**Task description**
What do the lines from the one containing "How do I perform: Click" through the end of the listing below say? Restate them word for word and give nothing else.

**Data for review**
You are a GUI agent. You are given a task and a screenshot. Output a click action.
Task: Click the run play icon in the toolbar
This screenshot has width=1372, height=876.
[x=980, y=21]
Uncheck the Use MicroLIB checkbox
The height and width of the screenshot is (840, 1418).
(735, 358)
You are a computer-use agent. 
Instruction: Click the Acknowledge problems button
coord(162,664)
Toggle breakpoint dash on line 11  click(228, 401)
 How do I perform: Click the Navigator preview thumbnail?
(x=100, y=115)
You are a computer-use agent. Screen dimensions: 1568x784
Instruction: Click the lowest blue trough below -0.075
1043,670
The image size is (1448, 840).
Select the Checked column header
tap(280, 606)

**Finished task**
 How do I perform: Click the Navigator preview thumbnail?
(x=100, y=115)
You are a computer-use agent. Screen dimensions: 1568x784
Instruction: Click the lowest blue trough below -0.075
1043,670
The image size is (1448, 840).
Select the Checked column header
tap(280, 606)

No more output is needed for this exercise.